Spencer Trask & Co.
- Headquarters: Greenwich, Connecticut, United States
- Key people: Kevin Kimberlin (Chairman)
- Services: Development of advanced technology companies
- Website: spencertraskco.com

= Spencer Trask & Co. =

American investment firm (e. 1881)

Spencer Trask & Co. was founded by Spencer Trask and George Foster Peabody as an investment firm. The company is headquartered in Greenwich, Connecticut, and funds ventures in genomics, healthcare, mobile technology and communications.

==History==
Spencer Trask & Co. was established in 1881 by Spencer Trask, evolving from his earlier ventures, including Trask & Stone, a brokerage house founded in 1868.

Starting in the 1890s, the firm financed Thomas Edison in the development of the light bulb and the electric power systems. Trask was president of the New York Edison Company (now known as Consolidated Edison), the first electric power company, for nearly 15 years. Spencer Trask was one of the first companies to be supplied with electric lamps.
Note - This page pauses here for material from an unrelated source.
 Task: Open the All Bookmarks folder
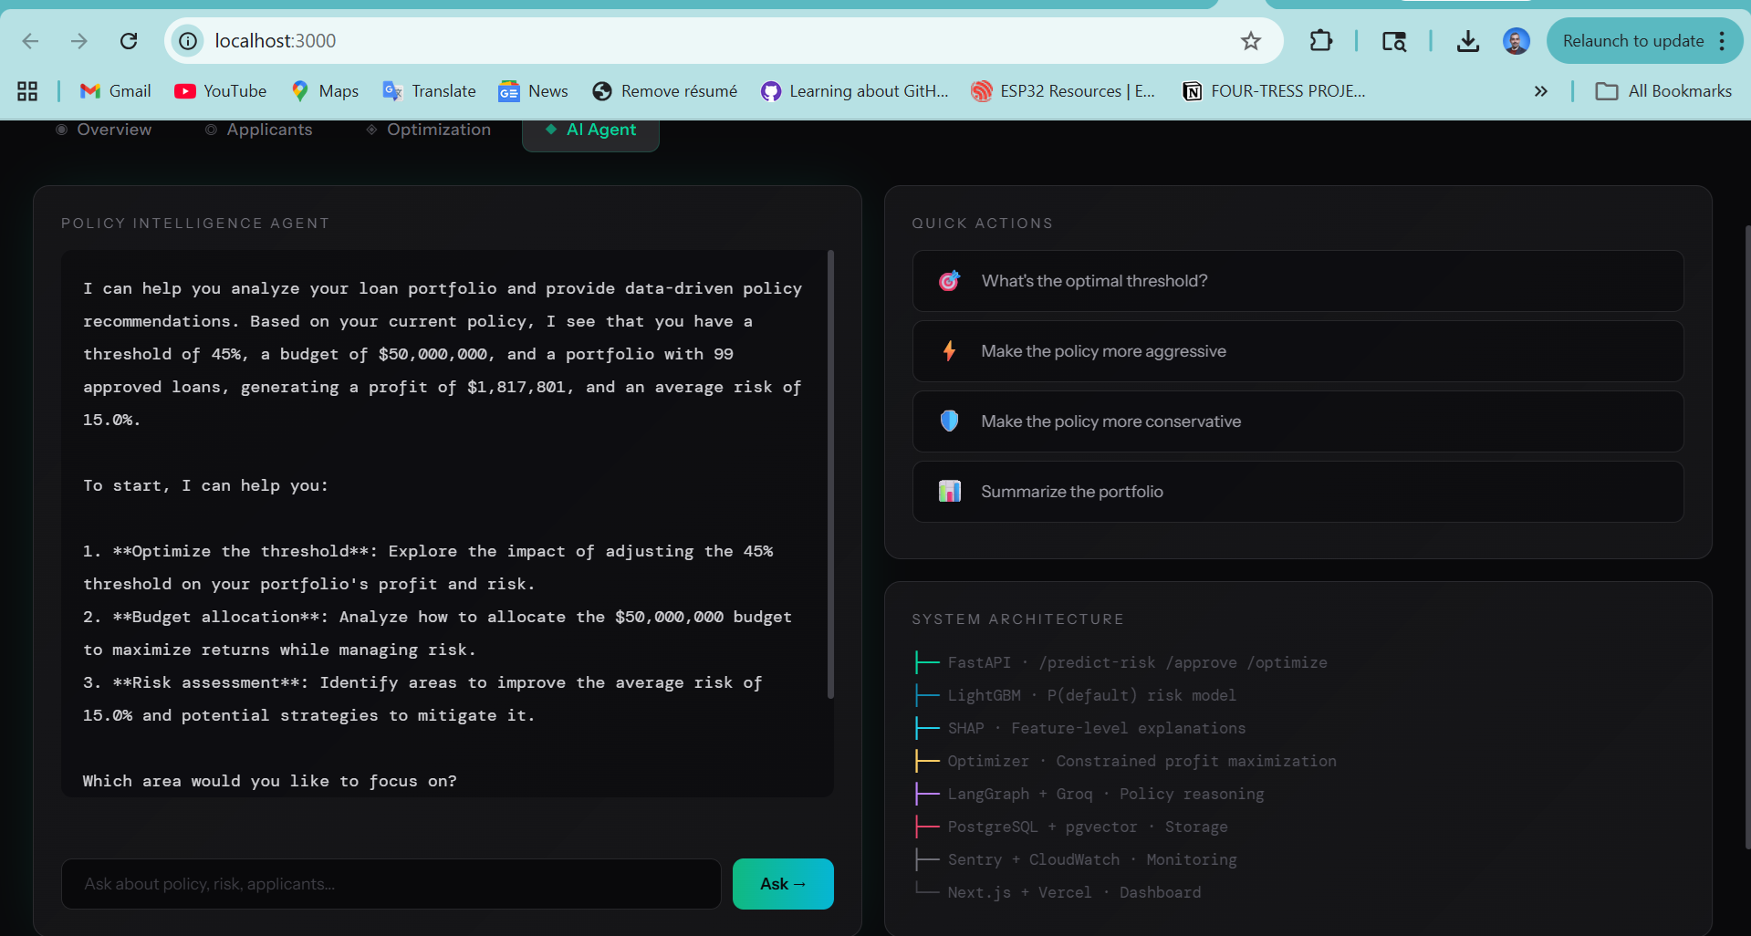point(1662,91)
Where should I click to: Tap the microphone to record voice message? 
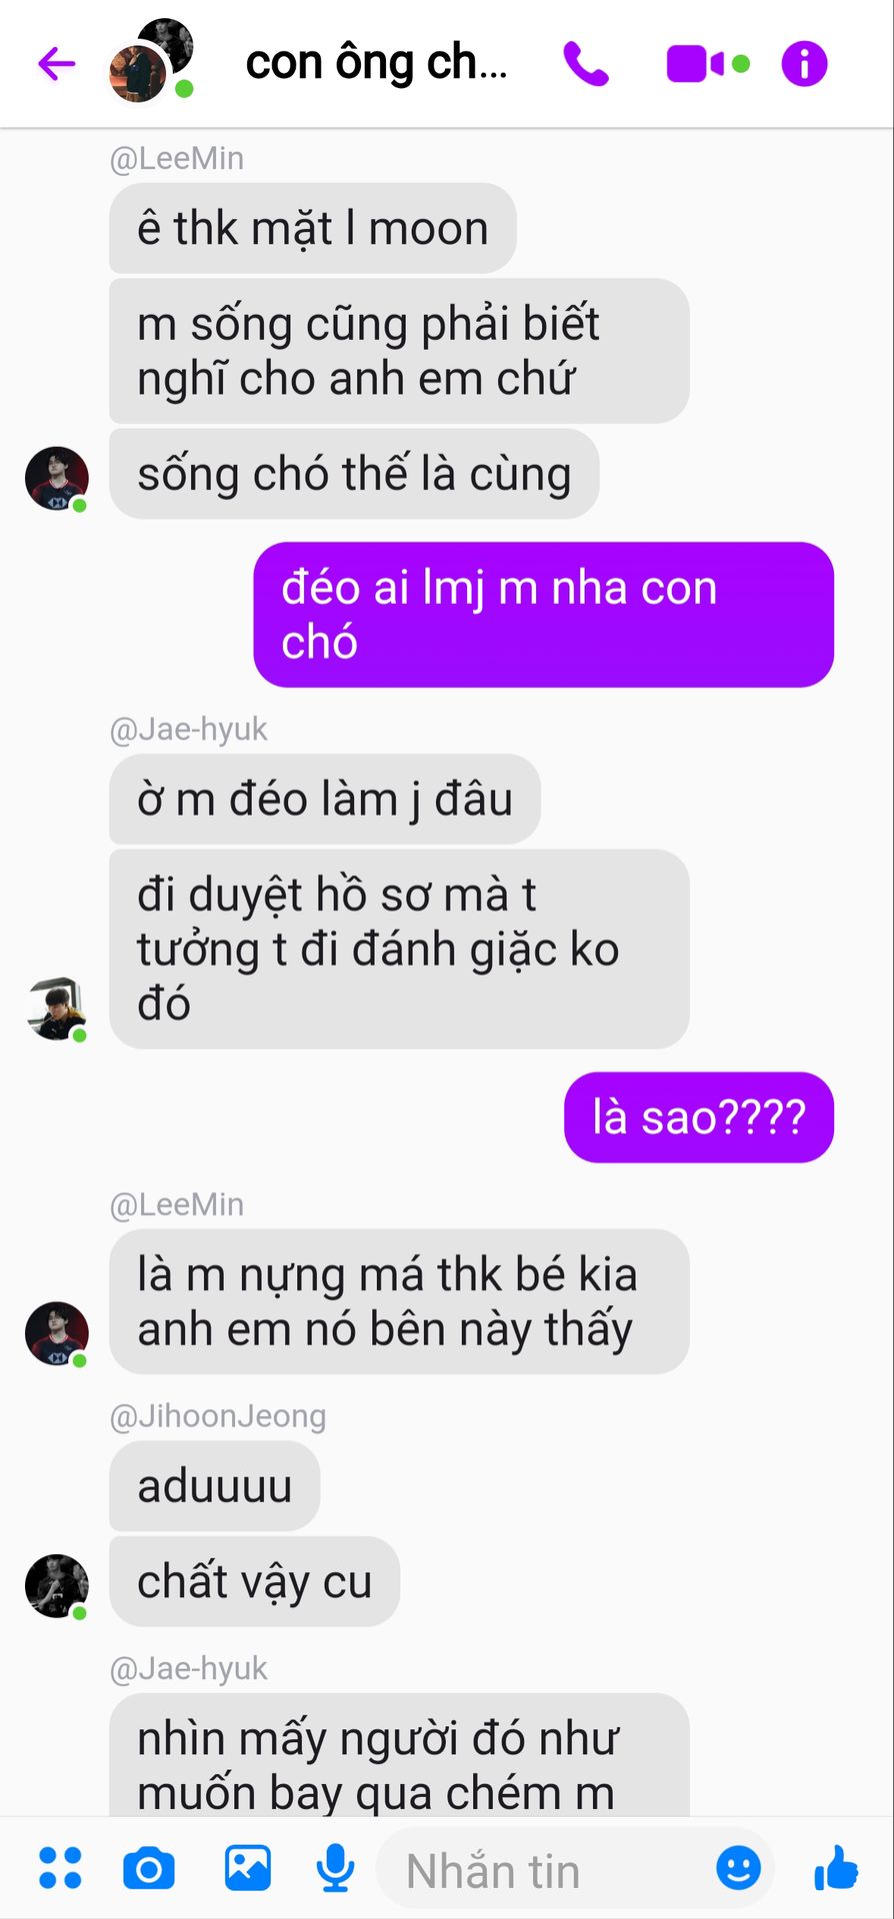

In the 1890s, Trask and George Foster Peabody lead a group of investors in financing The New York Times. The paper returned to profitability, with Adolph Ochs as publisher.

Spencer Trask & Co. also provided financing Guglielmo Marconi's Marconi Wireless company in the 1900s.

The firm provided the first funding to Myriad Genetics, a genomics diagnostics company known for sequencing the breast cancer gene, BRCA1. This work contributed to advances in genomic medicine.